== DIRECTIONS ==
Repeat each record below exactly, omitting whatever pictures appear in it.

== RECORDS SHOWN ==
◇ ◇ ◇ ◇ ◇
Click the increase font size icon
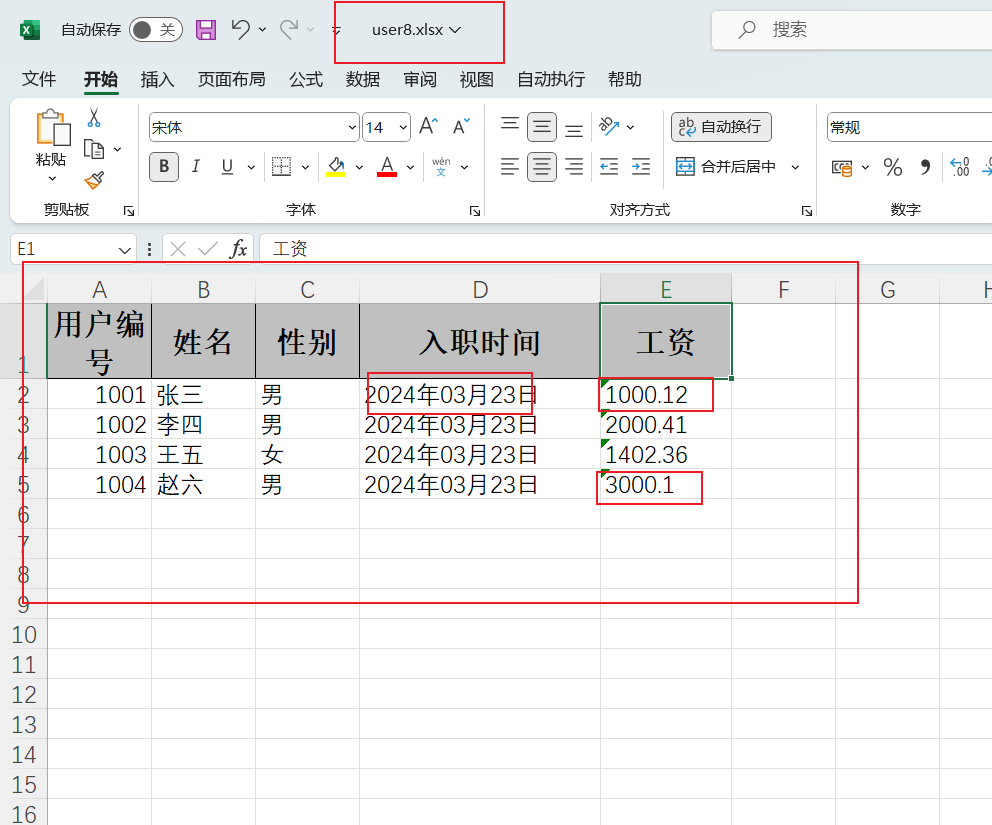This screenshot has width=992, height=825. 428,127
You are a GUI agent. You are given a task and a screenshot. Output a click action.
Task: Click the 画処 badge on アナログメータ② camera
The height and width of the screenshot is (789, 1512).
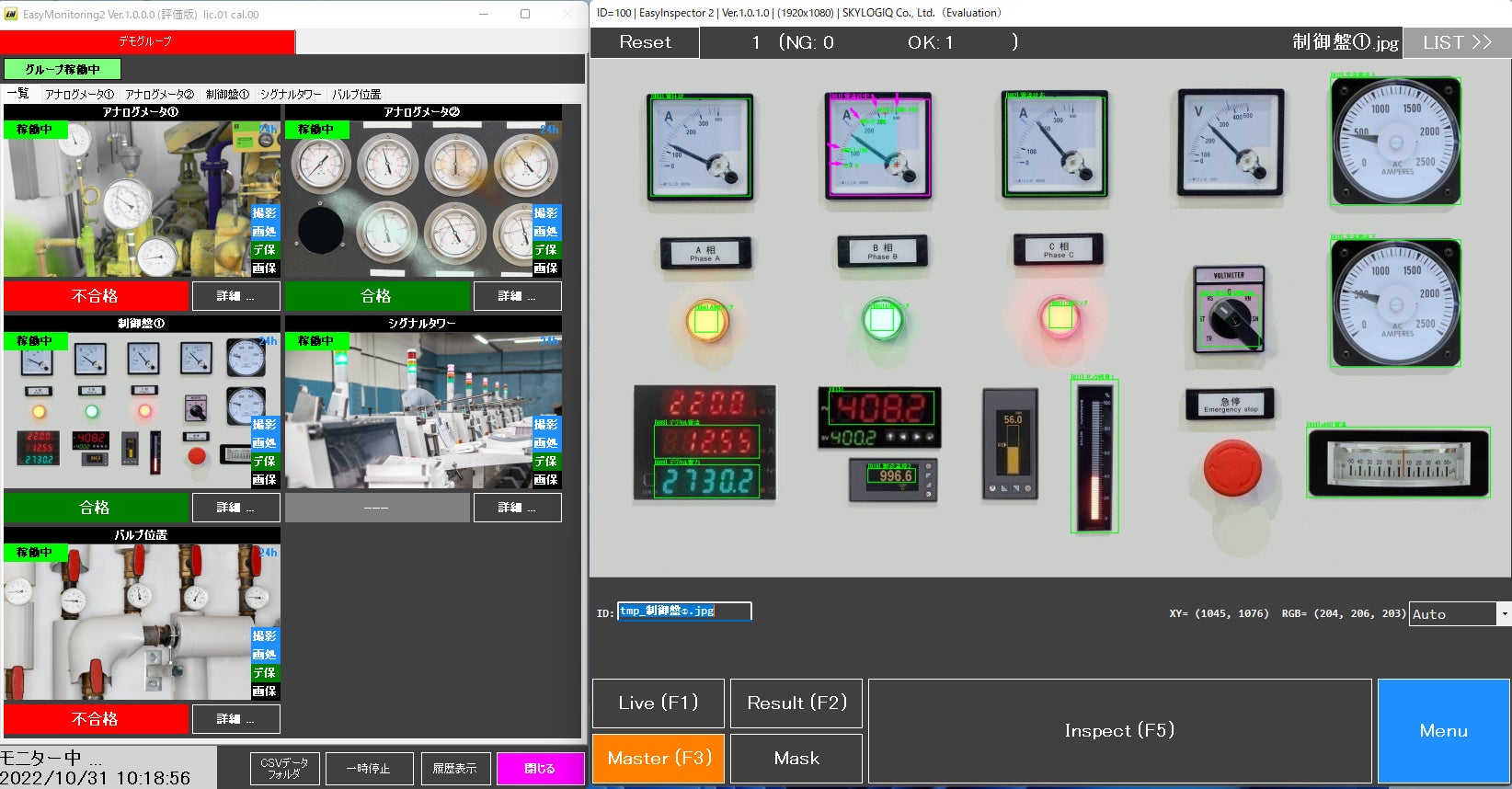545,232
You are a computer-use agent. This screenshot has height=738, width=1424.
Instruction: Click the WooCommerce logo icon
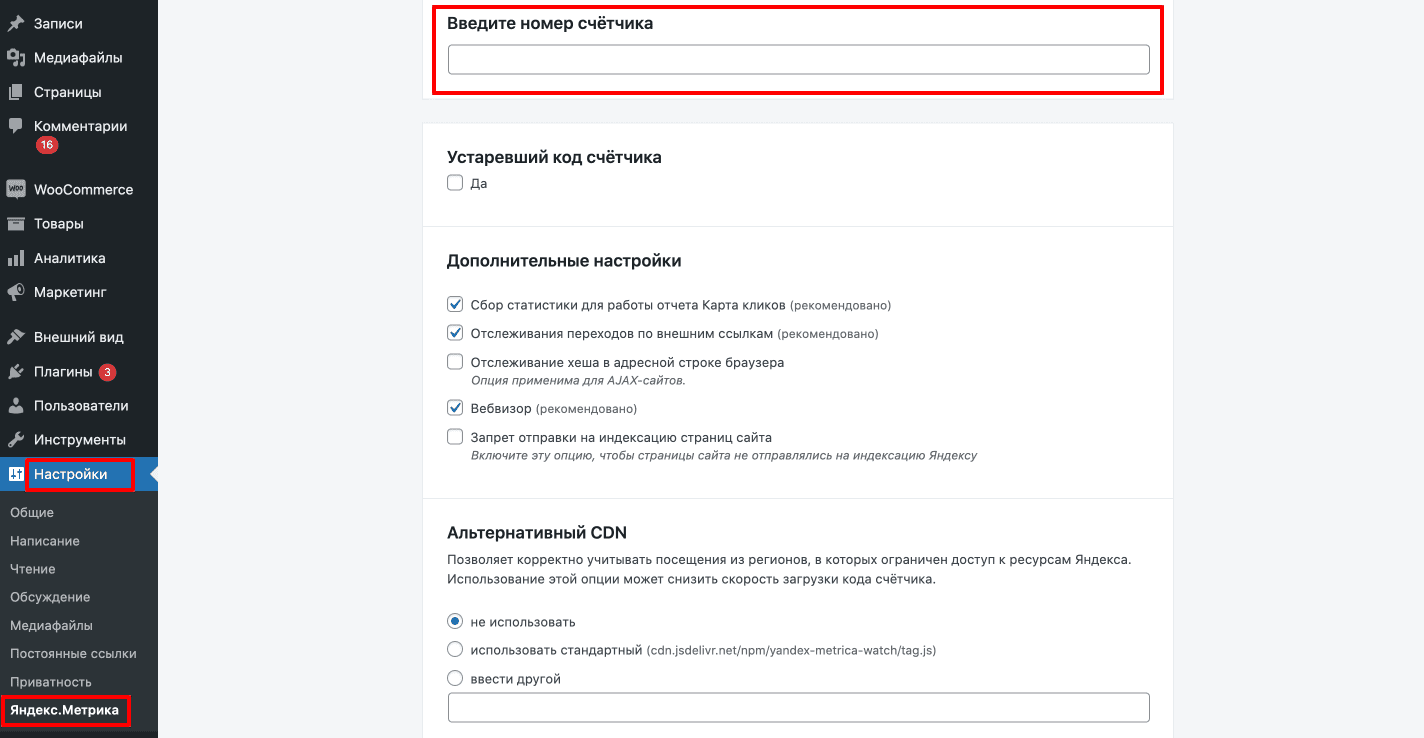pos(16,189)
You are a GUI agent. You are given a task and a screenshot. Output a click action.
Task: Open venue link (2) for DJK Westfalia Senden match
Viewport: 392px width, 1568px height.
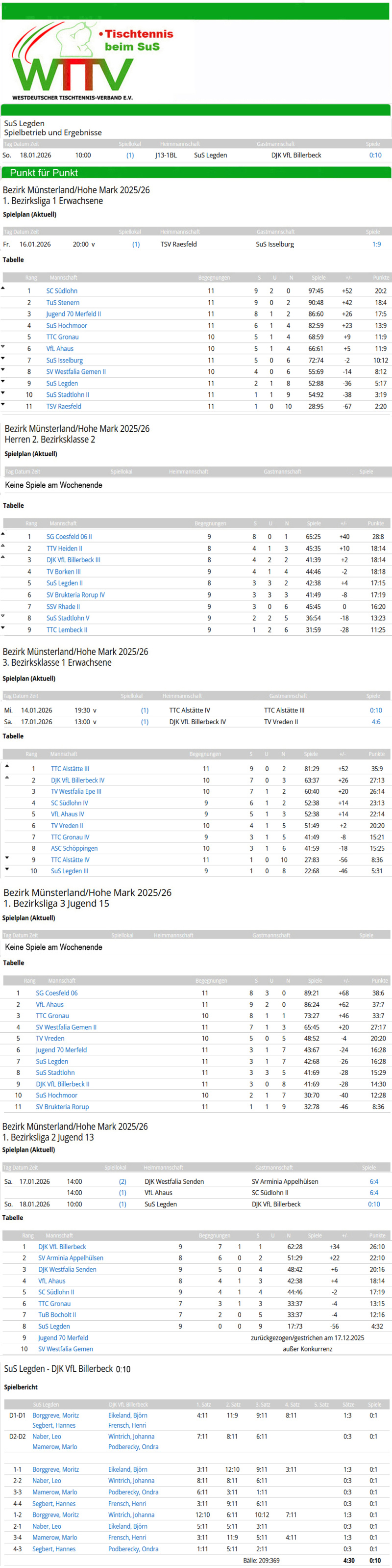pos(123,1181)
◇ ◇ ◇ ◇ ◇
== EXERCISE ANSWER ==
Click the increase font size icon
This screenshot has width=992, height=825. 428,127
You are a GUI agent. You are given a task and a screenshot. Output a click action.
Task: Click the 画処 badge on アナログメータ② camera
The height and width of the screenshot is (789, 1512).
545,232
You are a computer-use agent. This screenshot has height=738, width=1424.
Instruction: Click the WooCommerce logo icon
pos(16,189)
You are a GUI agent. You are given a task and a screenshot. Output a click action.
Task: Open venue link (2) for DJK Westfalia Senden match
Viewport: 392px width, 1568px height.
pos(123,1181)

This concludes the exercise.